## START Data for this exercise

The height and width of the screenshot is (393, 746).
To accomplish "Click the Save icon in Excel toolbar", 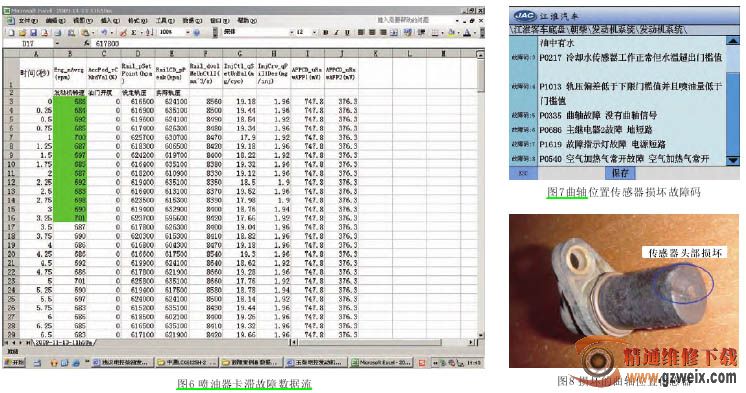I will click(33, 33).
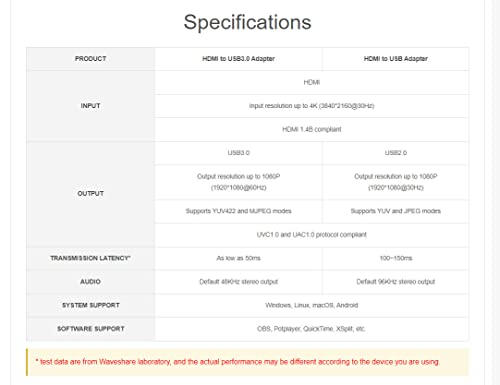Click the Windows, Linux, macOS, Android cell
This screenshot has width=500, height=385.
(x=312, y=305)
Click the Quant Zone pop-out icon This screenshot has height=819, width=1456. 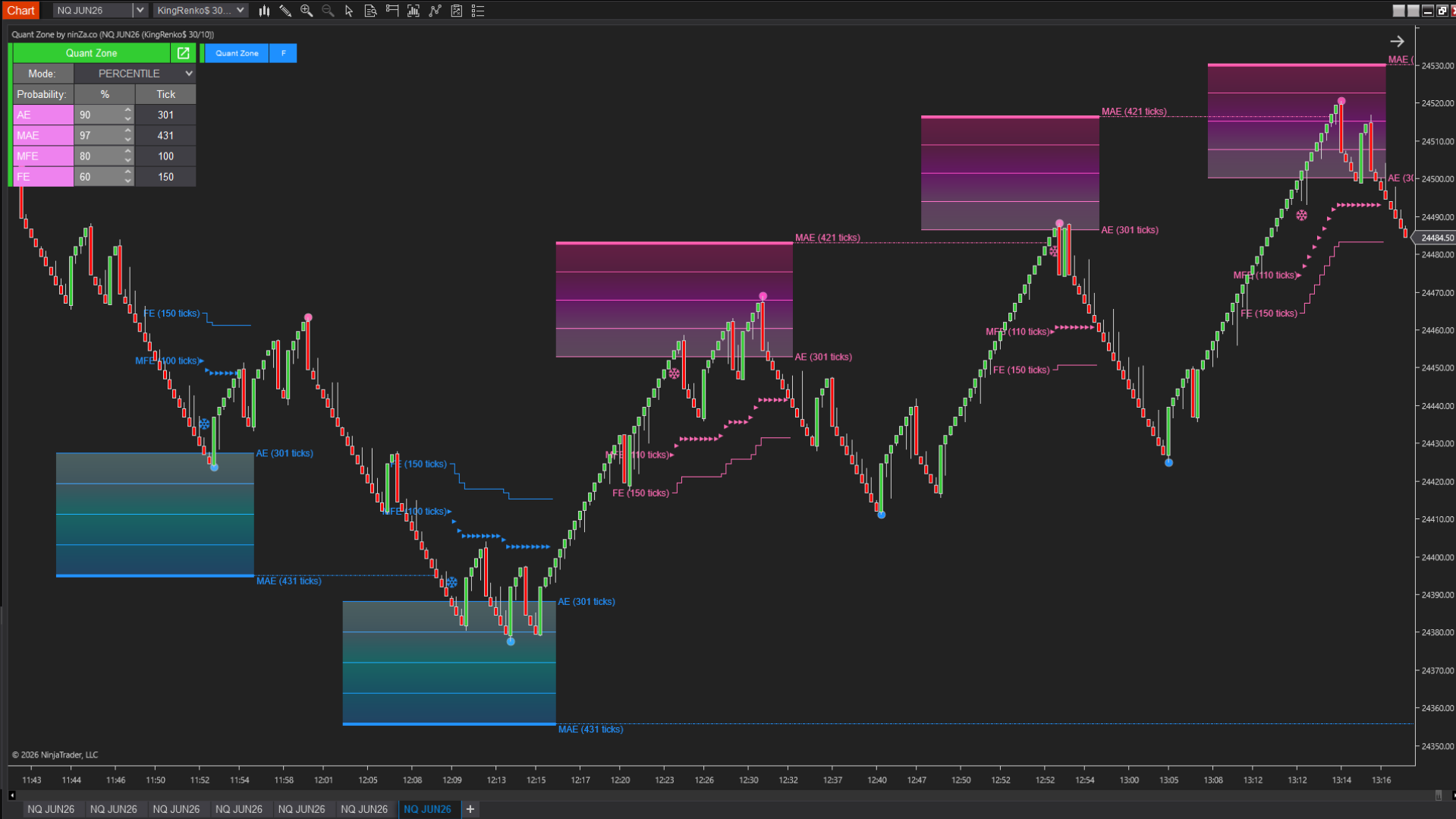pyautogui.click(x=183, y=53)
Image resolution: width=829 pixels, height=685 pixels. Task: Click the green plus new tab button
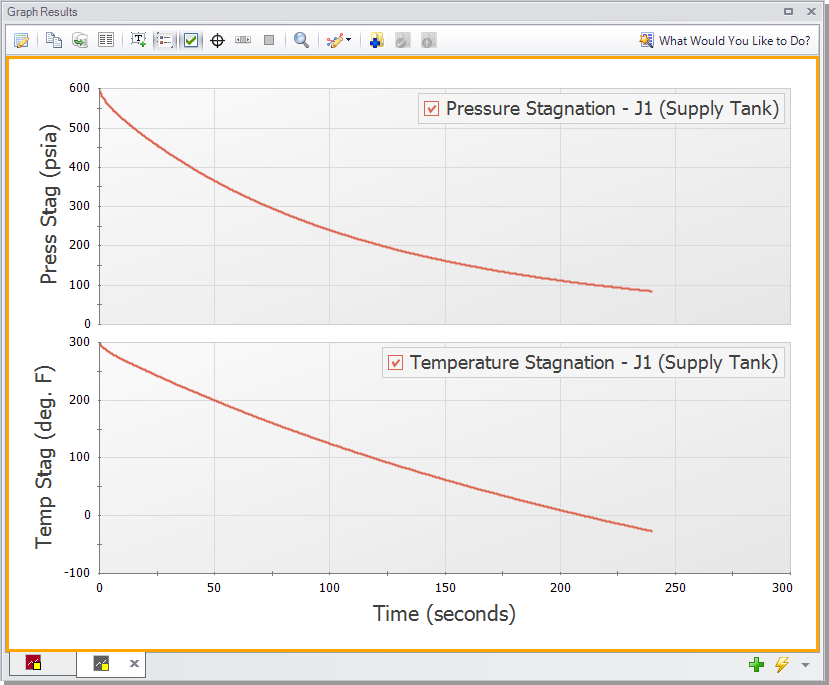click(756, 665)
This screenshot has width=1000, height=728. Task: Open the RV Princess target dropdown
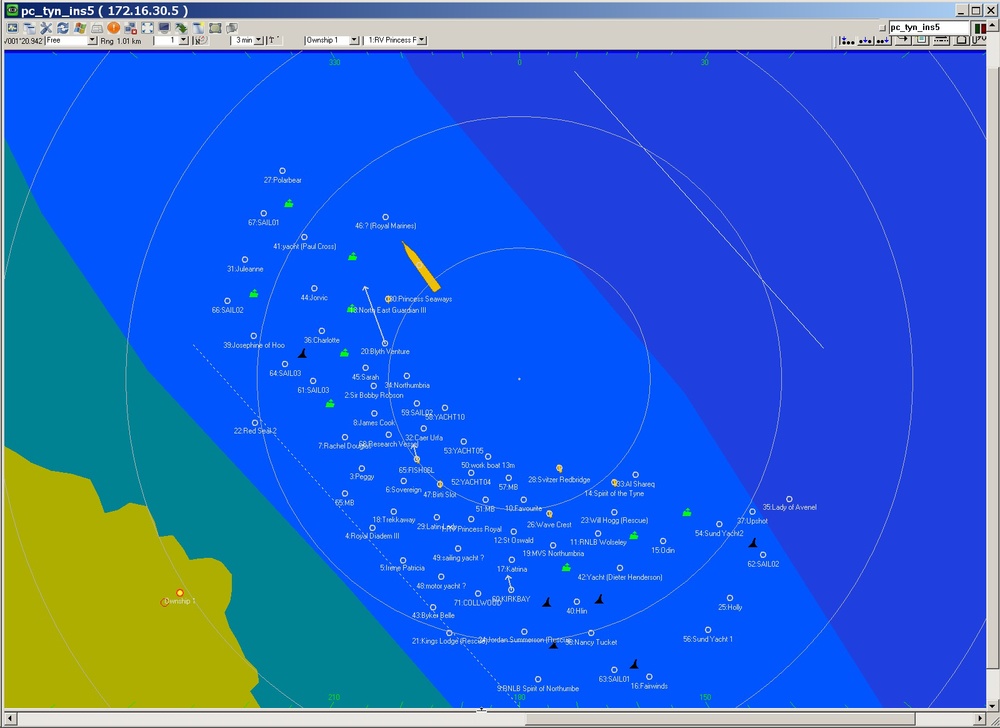tap(420, 41)
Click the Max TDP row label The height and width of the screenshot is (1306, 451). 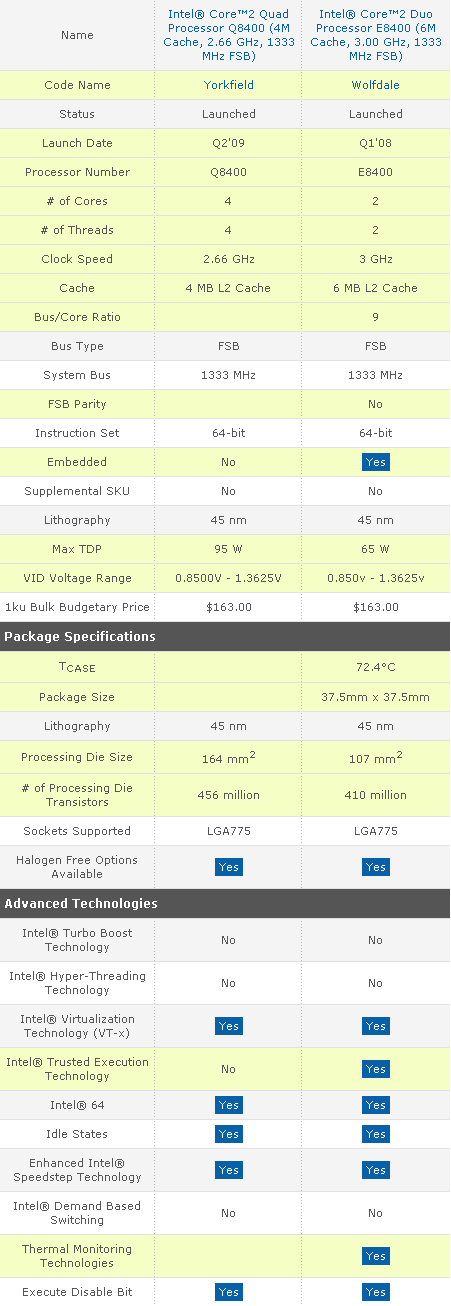click(77, 549)
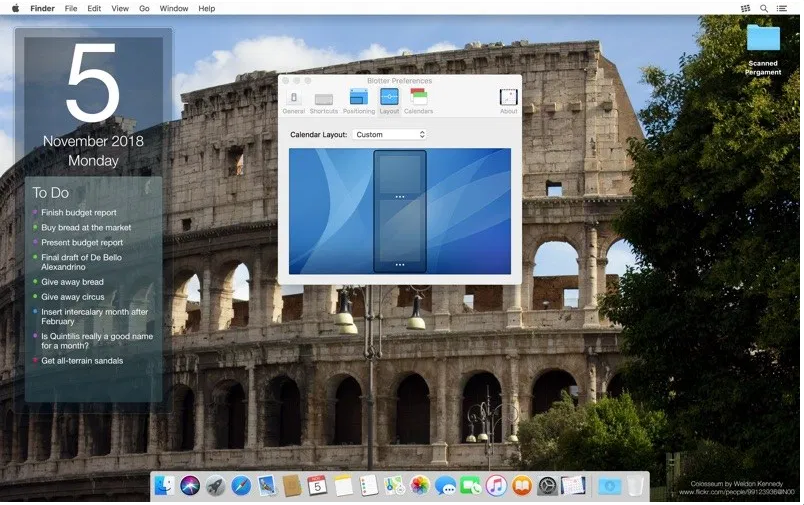Launch Safari from the Dock
Viewport: 804px width, 505px height.
(241, 486)
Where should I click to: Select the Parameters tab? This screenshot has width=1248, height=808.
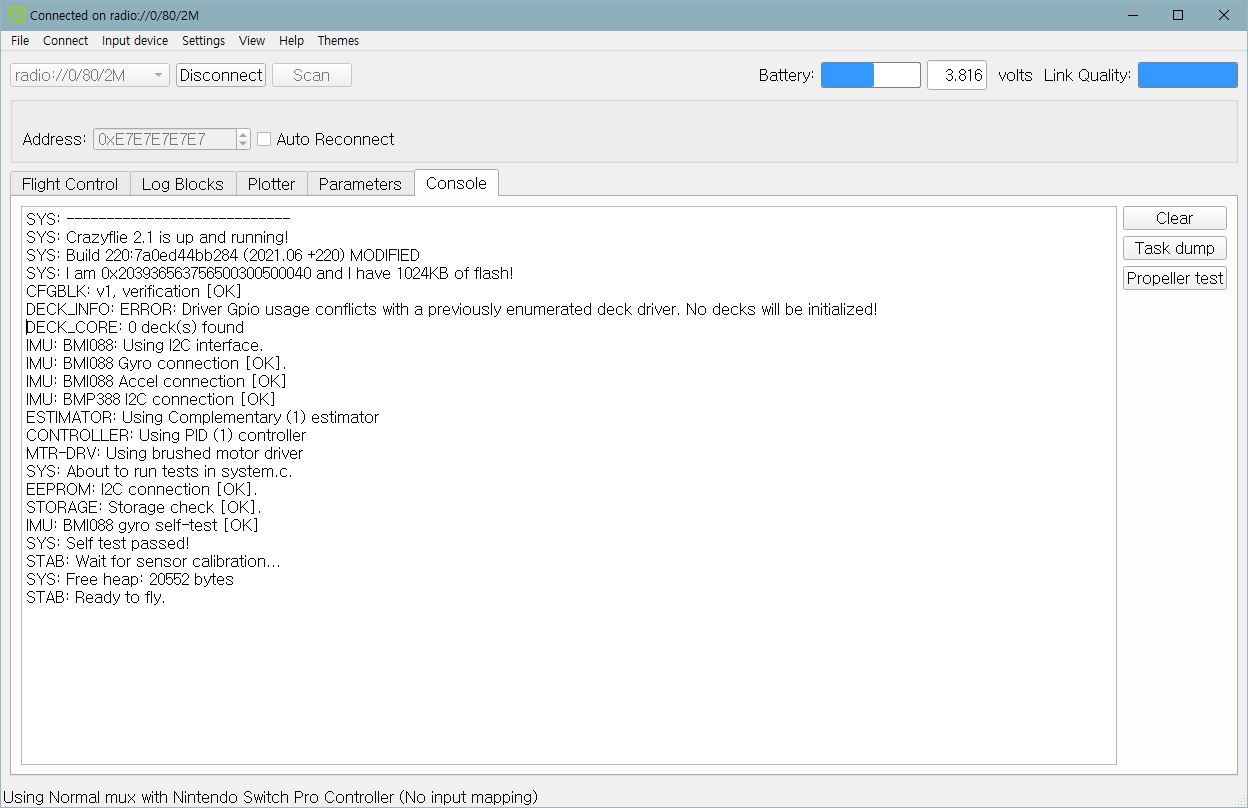(x=360, y=184)
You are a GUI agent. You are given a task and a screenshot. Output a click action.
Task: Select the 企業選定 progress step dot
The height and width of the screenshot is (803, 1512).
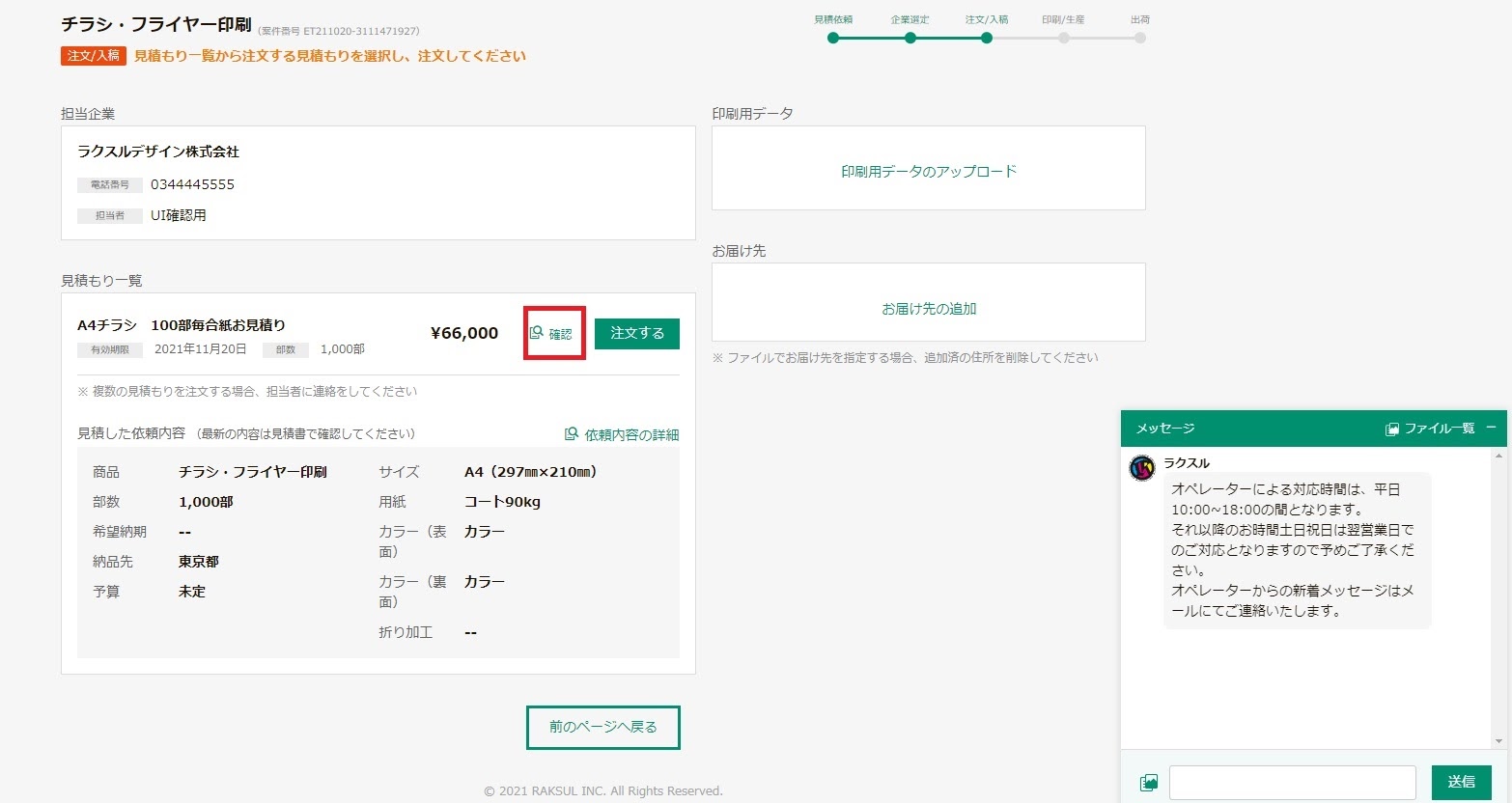pos(910,39)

## END Data for this exercise

**What to produce**. Rewrite the material as a Markdown table with the columns Number and Text, starting at the line that contains "Where should I" and ending at the line that contains "(x=360, y=184)". Skip blank lines and leave the pictures out.

**Answer below**.
| Number | Text |
|---|---|
| 1 | Where should I click to: Select the Parameters tab? This screenshot has width=1248, height=808. |
| 2 | (x=360, y=184) |